- Map of the Volga Federal District
- Status: Proposed Federation
- Government: Confederation or Federation
- • Collapse of the USSR: 1991
- • Ural-Volga joint communiqué (First proposal): 1992
- • Kugeze Mlande merging with Mari Ushem (Last proposal): 1995
- Today part of: Russia Volga Federal District;

= Volga Confederation =

Post-Soviet proposals for a Confederation of Volga republics

The Volga Confederation or Federation, sometimes the Ural-Volga Federation, refers to a series of movements aimed at forming a confederation or a federation of the Volga republics following the dissolution of the Soviet Union.

The potential founding republics included Tatarstan, Mari El, Mordovia, Bashkortostan, and Chuvashia.

== Background ==

In the 1980s, Mikhail Gorbachev's policies aimed to revitalize the Soviet system but instead accelerated its unraveling. Nationalist, democratic and liberal movements gained momentum across the Soviet republics, and the control of the Communist Party weakened.

In the Soviet Union, a Union Republic was a constituent federated political entity with a system of government called a Soviet republic, which was officially defined in the 1977 constitution as "a sovereign Soviet socialist state which has united with the other Soviet republics to form the Union of Soviet Socialist Republics"

The process of perestroika confirmed that de jure all Union republics have, constitutionally and in practice, the right to freely withdraw from the Soviet Union.

Throughout 1992 and early 1993, the process for drafting a new Russian constitution faced significant opposition. The republics rejected any draft that threatened their privileges and proceeded to declare themselves independent and searched for regional groupings, such as the Ural Republic, or a Volga Confederation.

== History ==
=== Tatar and Bashkir proposals ===
On 30 August 1990, Tatarstan declared its sovereignty with the Declaration on the State Sovereignty of the Tatar Soviet Socialist Republic and in 1992 held a referendum on the new constitution.

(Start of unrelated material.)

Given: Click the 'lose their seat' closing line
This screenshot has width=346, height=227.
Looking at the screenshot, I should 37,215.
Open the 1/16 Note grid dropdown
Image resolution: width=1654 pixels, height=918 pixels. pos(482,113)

The idea of creating a Ural-Volga Confederation was supported in the adopted joint communiqué following the meeting in Kazan of representatives of the Tatar and Bashkir national movements in early December 1992.

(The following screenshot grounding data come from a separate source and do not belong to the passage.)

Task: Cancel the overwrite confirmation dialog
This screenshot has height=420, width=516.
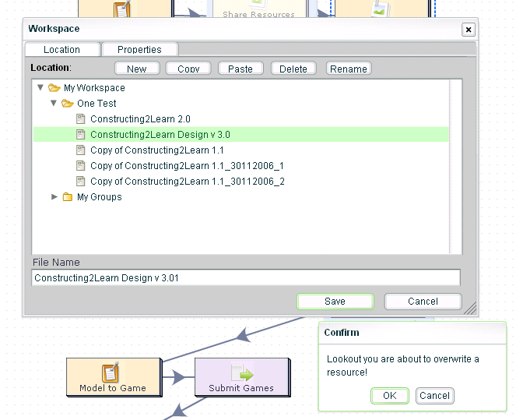Action: (x=434, y=396)
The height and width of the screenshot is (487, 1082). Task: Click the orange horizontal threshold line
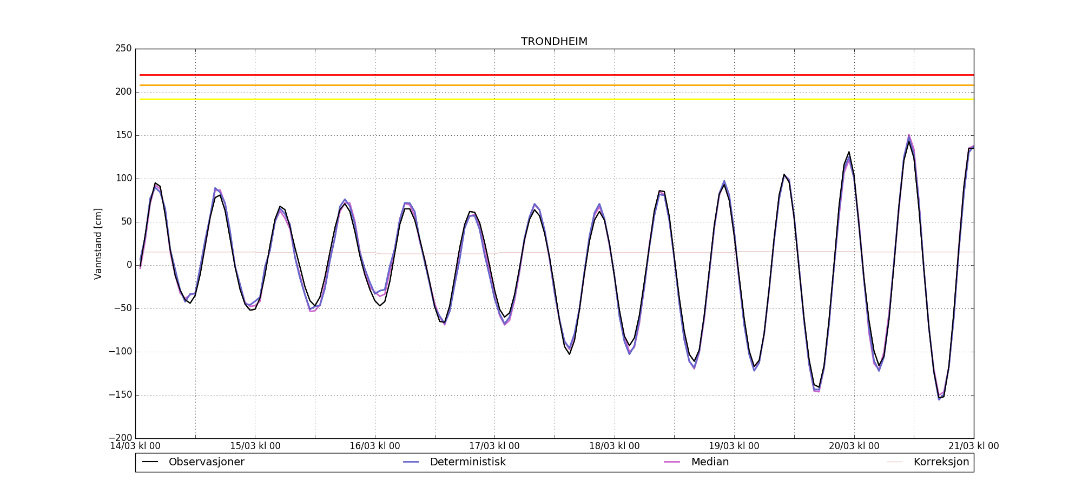554,85
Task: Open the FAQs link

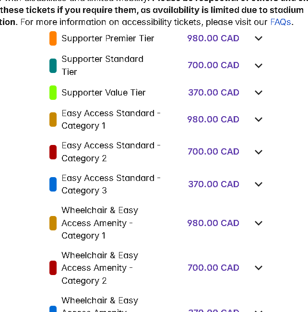Action: [x=281, y=22]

In 1993, the Tatar parliament called for a new regional organization called the Volga Confederation, that, If realised, would give Tatarstan a border with Kazakhstan.

At the meeting of the Bashkir People's Center "Ural" and the Tatar Public Center of the Republic of Bashkortostan delegations on 20 November 1993, it was noted that the proposed draft of the Russian Constitution does not meet the principles of federalism of the peoples of the Volga-Ural region. The parties noted its instability and unpredictability, and came to the conclusion that it would be expedient to form a confederation of the republics of this region. However, the authorities of both republics did not express their positions on this issue.

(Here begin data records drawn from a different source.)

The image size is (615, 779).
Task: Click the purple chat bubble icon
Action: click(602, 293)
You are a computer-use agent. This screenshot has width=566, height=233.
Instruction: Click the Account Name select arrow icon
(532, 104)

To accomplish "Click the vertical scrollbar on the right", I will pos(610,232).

In May 1994, during a press conference, Mintimer Shaimiev was asked about the future of federal relations. He stated that he considers the Federal Treaty and the bilateral agreement "Russia — Tatarstan" to be transitional documents. He also called the idea of creating a Volga Confederation centered around Tatarstan unviable, but did not rule out the possibility of its revival if unitarist tendencies in the Russian Federation continued growing.

Attitude of people of different nationalities to the plan to create the Ural-Volga Confederation (%)
| Nationality | Approve | Disapprove | Indifferent | Don't Know |
|---|---|---|---|---|
| Bashkirs | 22,4 | 26,2 | 13,5 | 37,9 |
| Tatars | 19,5 | 31,5 | 10,5 | 38,5 |
| Russians | 8,5 | 46,2 | 13,3 | 32 |

=== Mordovia ===
A small minority supported full independence of Mordovia within a Volga Federation before the removal of the President of Mordovia by the Supreme Soviet in April 1993. After 1993, the nationalist majority's support for economic and political autonomy in Russia was increasingly under pressure from the small but growing militant wing of the movement, which demanded reunification of the Mordvin lands in a sovereign state.

=== Mari El ===
In 1992, Mari Ushem organized the First Congress of the Mari Nation, which called for greater Mari representation in government. In 1993, a new, more radical organization, Kugeze Mlande, also became active. The movement advocated for limits on migration into Mari El and promoted secession and/or the formation of a Volga Federation independent of Russia, but failed to attract many adherents and was forced to merge with Mari Ushem by 1995.

=== Chuvashia ===
The Volga Federation was discussed within the Chuvash National Congress in Autumn 1993. Atner Khuzangai saw the federation as a path toward greater autonomy or eventual independence for Chuvashia through cooperation with other nationalist movements in Tatarstan and Bashkortostan. Centrists in the Congress preferred working within the existing Russian state system to achieve cultural revival and administrative influence.